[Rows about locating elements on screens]

* Begin *

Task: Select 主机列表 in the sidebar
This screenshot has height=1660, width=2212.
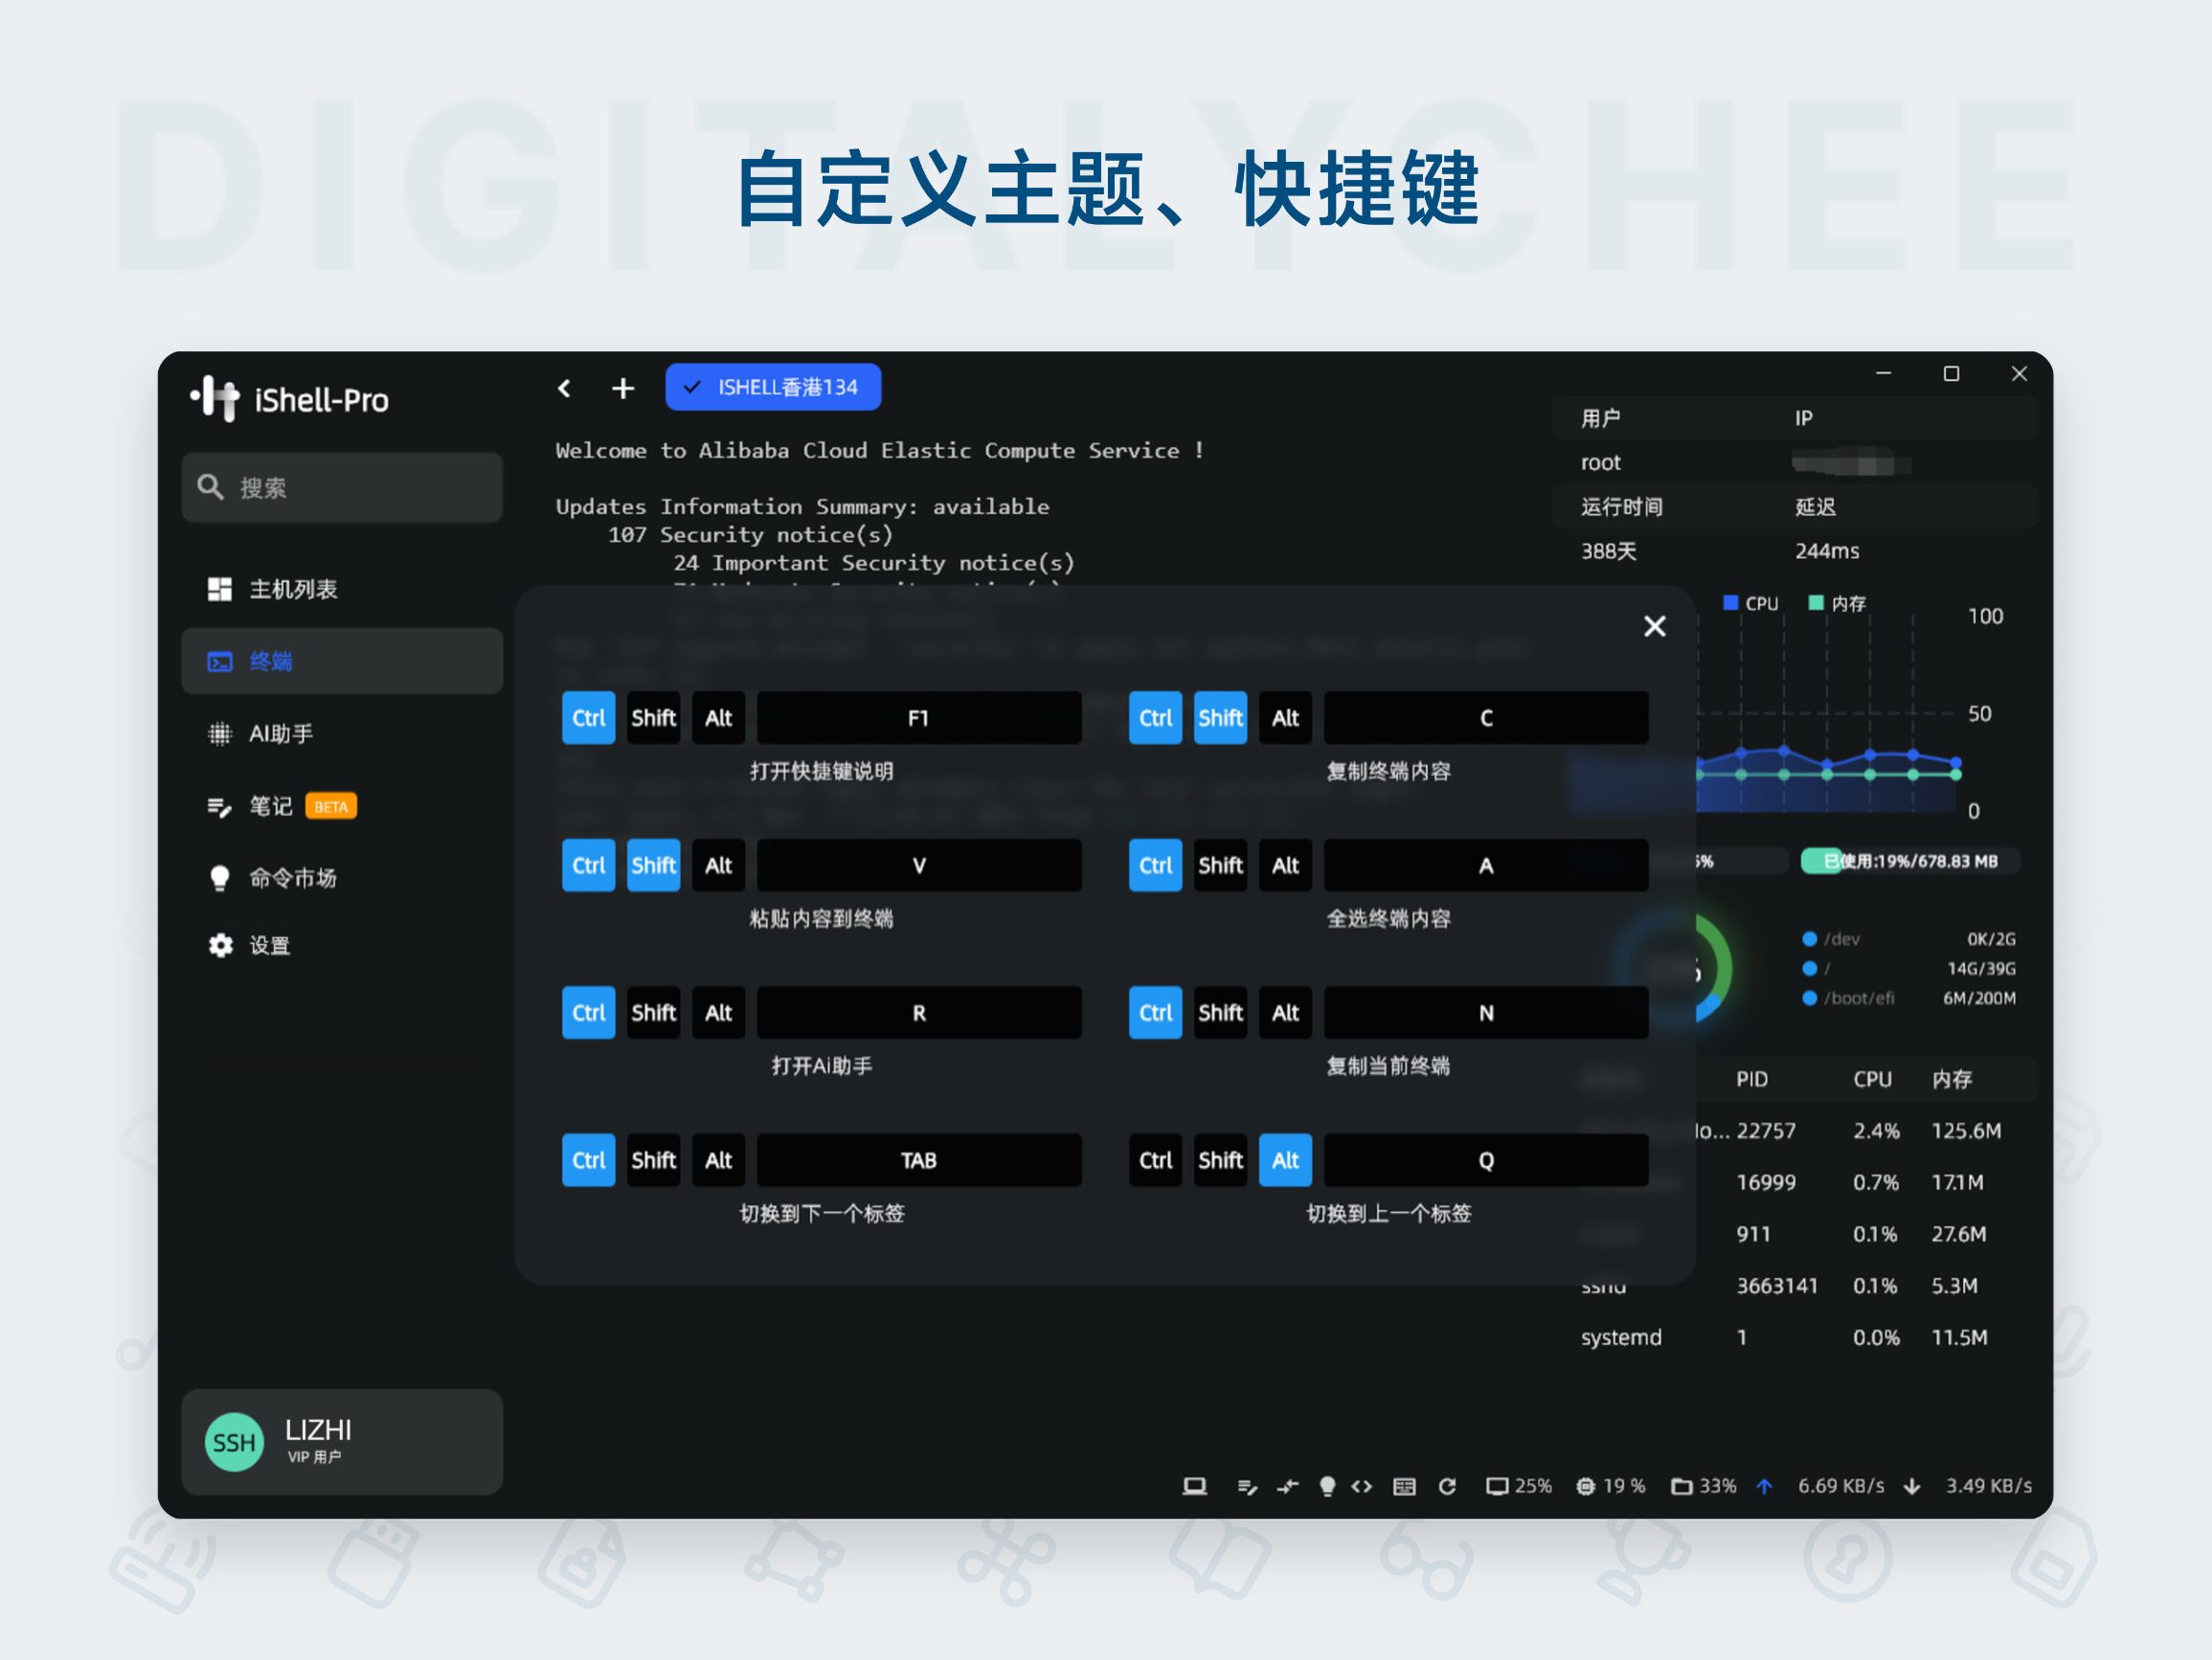Action: (295, 589)
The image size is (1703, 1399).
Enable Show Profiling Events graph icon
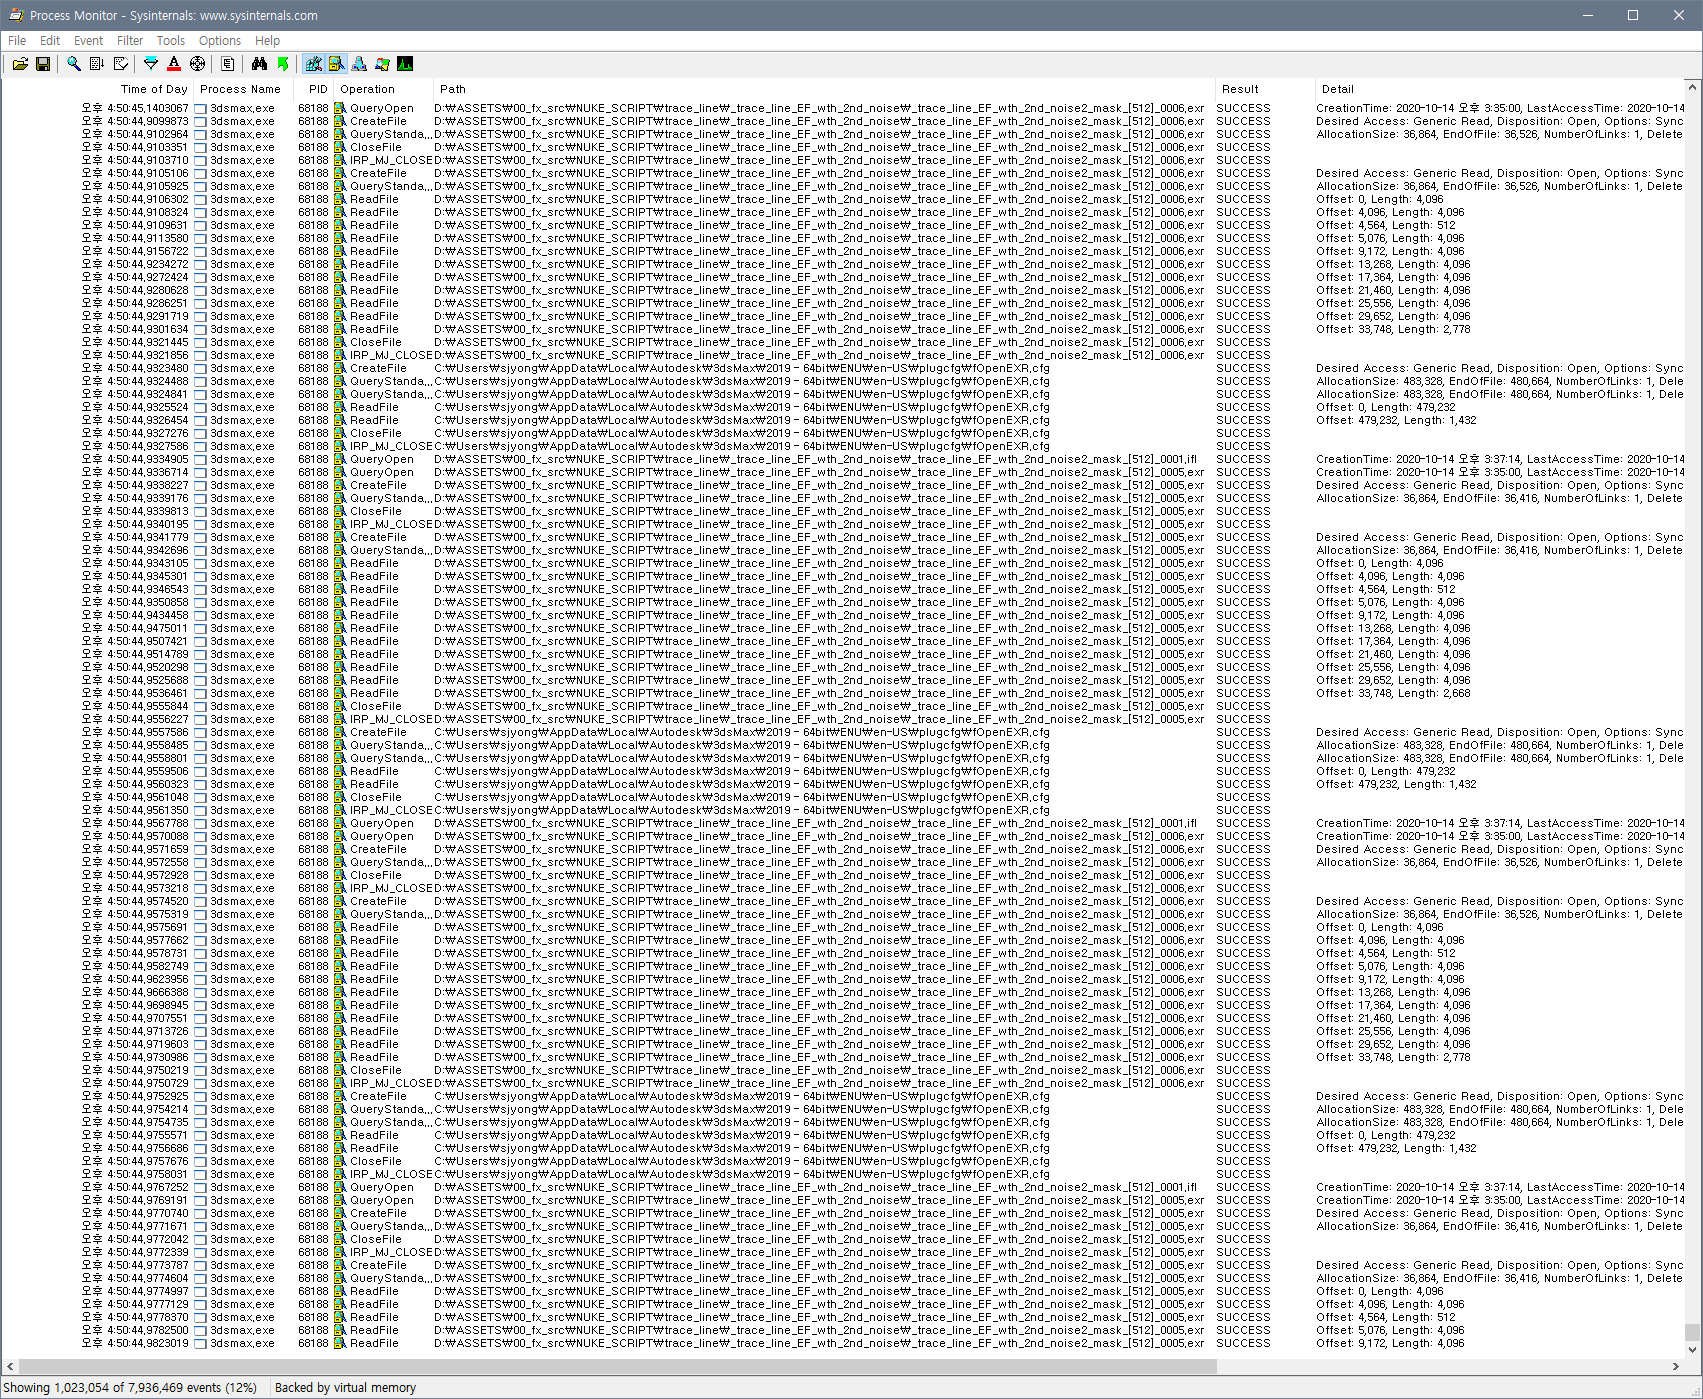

* End *

Render the lines of all the rows above as a JSON list of strings with one string per line, skipping blank lines. Leave the pictures out of the answer.

[
  "Task: Select 主机列表 in the sidebar",
  "This screenshot has height=1660, width=2212.",
  "Action: (295, 589)",
  "The image size is (1703, 1399).",
  "Enable Show Profiling Events graph icon"
]